TEXTABSCHNITT
'''

Pinneberg. FC St. Pauli-Ikone gab eine Trainingseinheit – und verriet, welchen Club er nächstes Jahr in der Bundesliga sieht.

„Jeder läuft hier, keiner steht.“ Klar und mit fester Stimme hallen die Anweisungen über den Rasen. Da gibt einer Kommandos, denen jahrelang internationale und nationale Fußball-Asse gehorchten. Das ist an diesem Abend im Stadion an der Fahltsweide jederzeit zu hören, zu sehen und zu spüren. Erschöpft, aber dankbar sinken die Landesliga-Fußballer des VfL Pinneberg nach 75 Minuten zu Boden. Vom Treffen mit dem früheren Bundesliga-Spieler und Fußball-Lehrer André Trulsen, der als Gast das VfL-Training leitete, werden sie eines Tages ihren Enkeln erzählen.

'''

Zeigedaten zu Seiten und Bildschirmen
'''

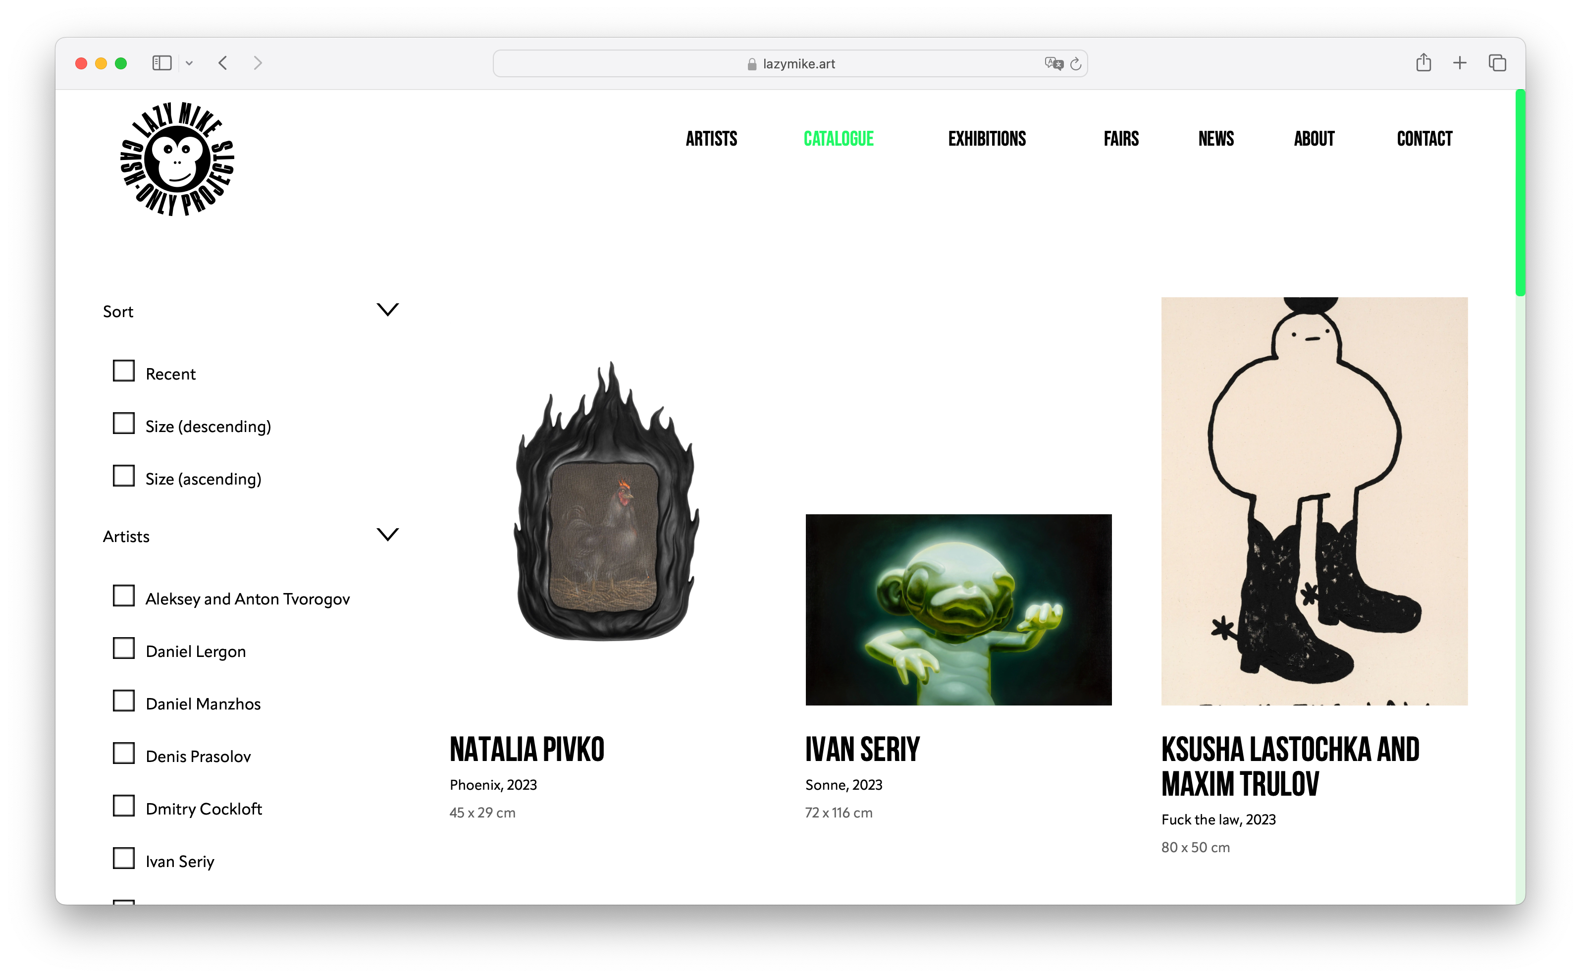
Task: Show tab overview icon
Action: pyautogui.click(x=1497, y=63)
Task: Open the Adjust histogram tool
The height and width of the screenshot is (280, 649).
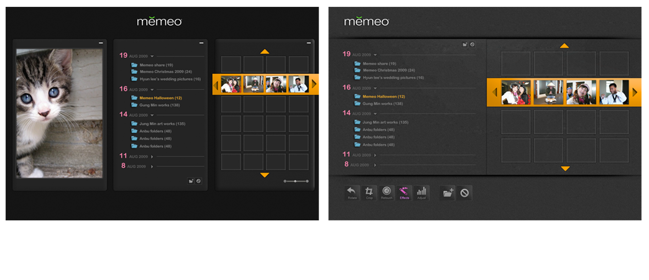Action: tap(421, 192)
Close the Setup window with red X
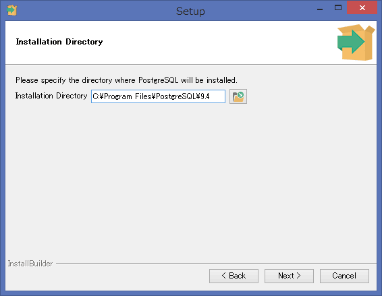This screenshot has width=382, height=296. coord(362,8)
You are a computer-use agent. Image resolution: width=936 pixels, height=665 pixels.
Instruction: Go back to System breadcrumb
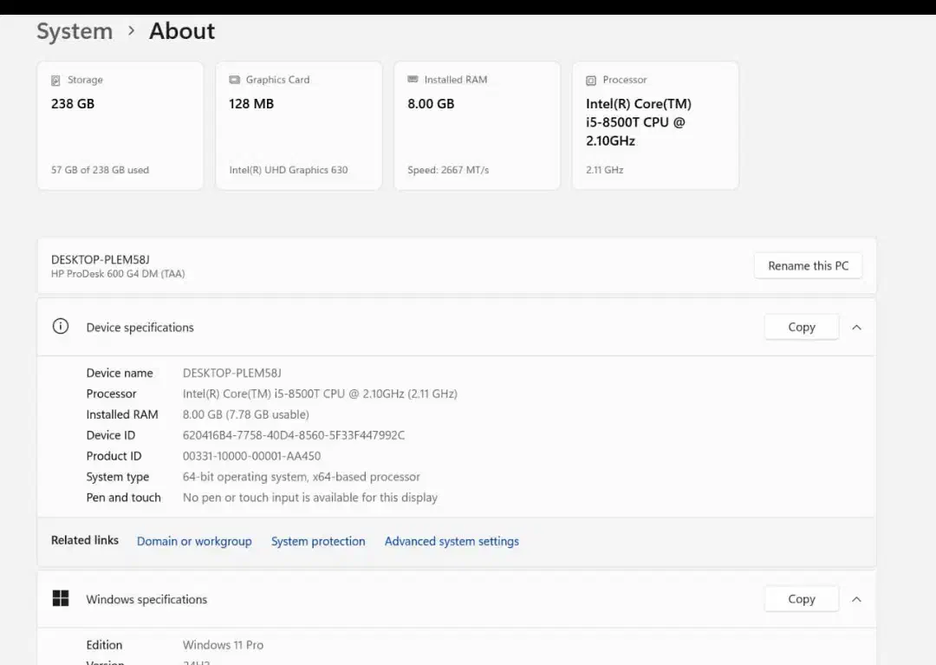[75, 31]
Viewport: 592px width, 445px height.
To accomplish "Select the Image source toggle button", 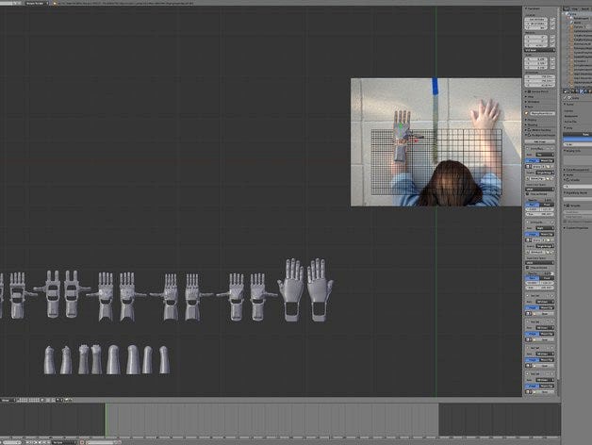I will (x=534, y=162).
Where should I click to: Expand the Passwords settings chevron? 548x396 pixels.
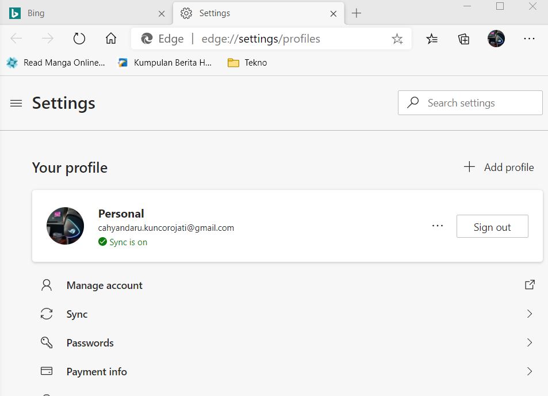tap(529, 342)
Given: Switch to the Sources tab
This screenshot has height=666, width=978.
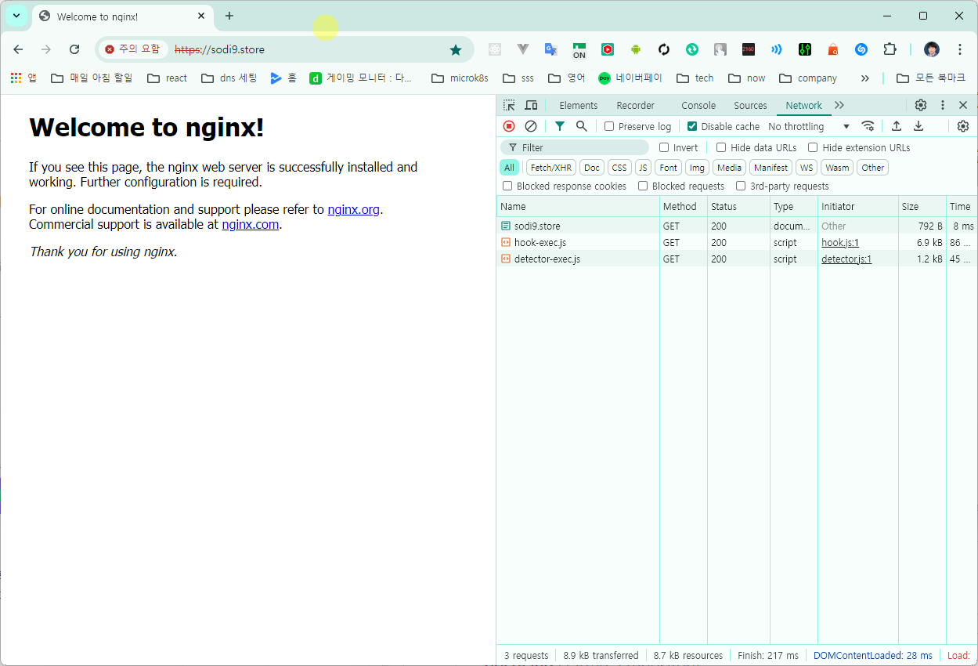Looking at the screenshot, I should (x=750, y=105).
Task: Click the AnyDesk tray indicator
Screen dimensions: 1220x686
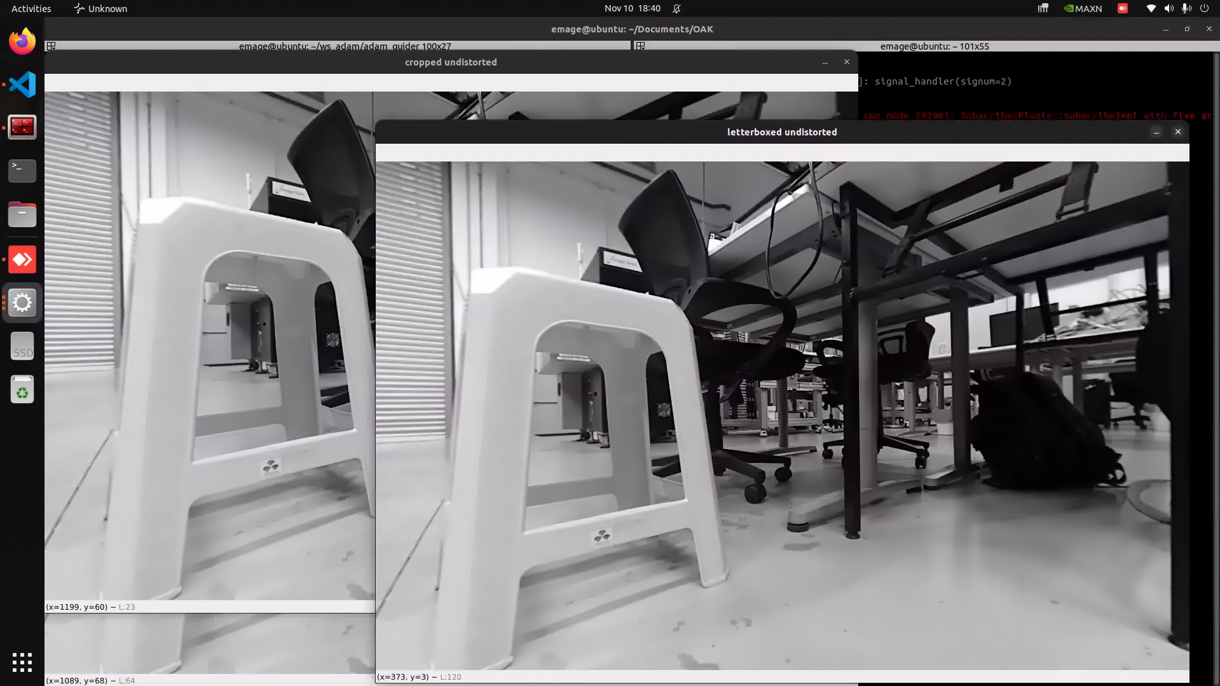Action: click(1122, 8)
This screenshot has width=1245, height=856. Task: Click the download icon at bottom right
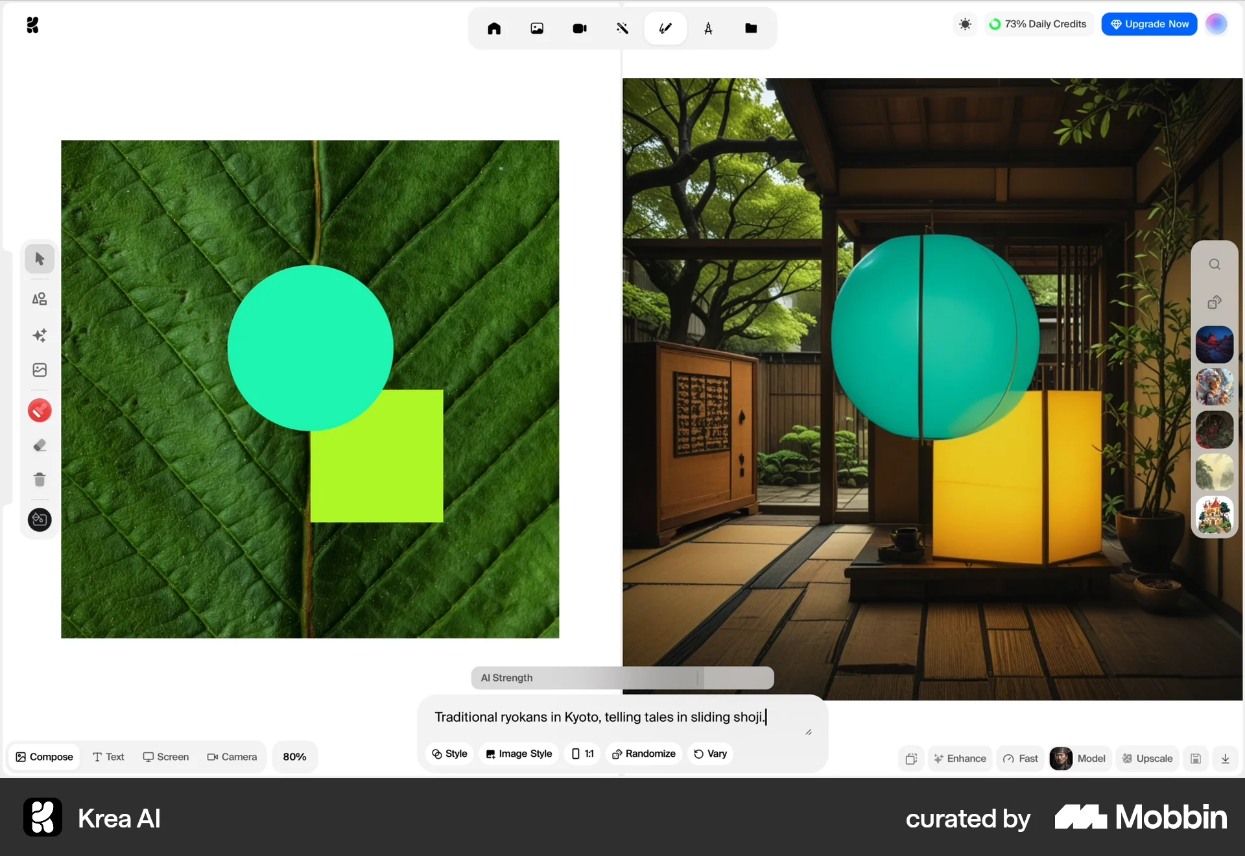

'''

AUFGABEN
A. Übertragen Sie aus dem Textabschnitt wortgetreu die Stelle zwischen "Pinneberg. FC St." und "ihren Enkeln erzählen.", beide eingeschlossen.
B. Stimmen diese Aussagen mit dem Textabschnitt überein? (i) Das Training dauerte 75 Minuten. (ii) André Trulsen spielt derzeit in der Bundesliga. (iii) Die Fußballer des VfL Pinneberg spielen in der Landesliga. Beantworten Sie jede mit Ja oder Nein und zitieren Sie die entscheidenden Worte.
C. Welche mit Bindestrich gebildeten Zusammensetzungen enthält der Textabschnitt?
Die Zeilen stehen in keinem Zusammenhang mit dem Textabschnitt.

LÖSUNGEN
A.
Pinneberg. FC St. Pauli-Ikone gab eine Trainingseinheit – und verriet, welchen Club er nächstes Jahr in der Bundesliga sieht.

„Jeder läuft hier, keiner steht.“ Klar und mit fester Stimme hallen die Anweisungen über den Rasen. Da gibt einer Kommandos, denen jahrelang internationale und nationale Fußball-Asse gehorchten. Das ist an diesem Abend im Stadion an der Fahltsweide jederzeit zu hören, zu sehen und zu spüren. Erschöpft, aber dankbar sinken die Landesliga-Fußballer des VfL Pinneberg nach 75 Minuten zu Boden. Vom Treffen mit dem früheren Bundesliga-Spieler und Fußball-Lehrer André Trulsen, der als Gast das VfL-Training leitete, werden sie eines Tages ihren Enkeln erzählen.

B.
(i) Ja: „nach 75 Minuten zu Boden“
(ii) Nein: „dem früheren Bundesliga-Spieler und Fußball-Lehrer André Trulsen“
(iii) Ja: „die Landesliga-Fußballer des VfL Pinneberg“

C.
- FC St. Pauli-Ikone
- Fußball-Asse
- Landesliga-Fußballer
- Bundesliga-Spieler
- Fußball-Lehrer
- VfL-Training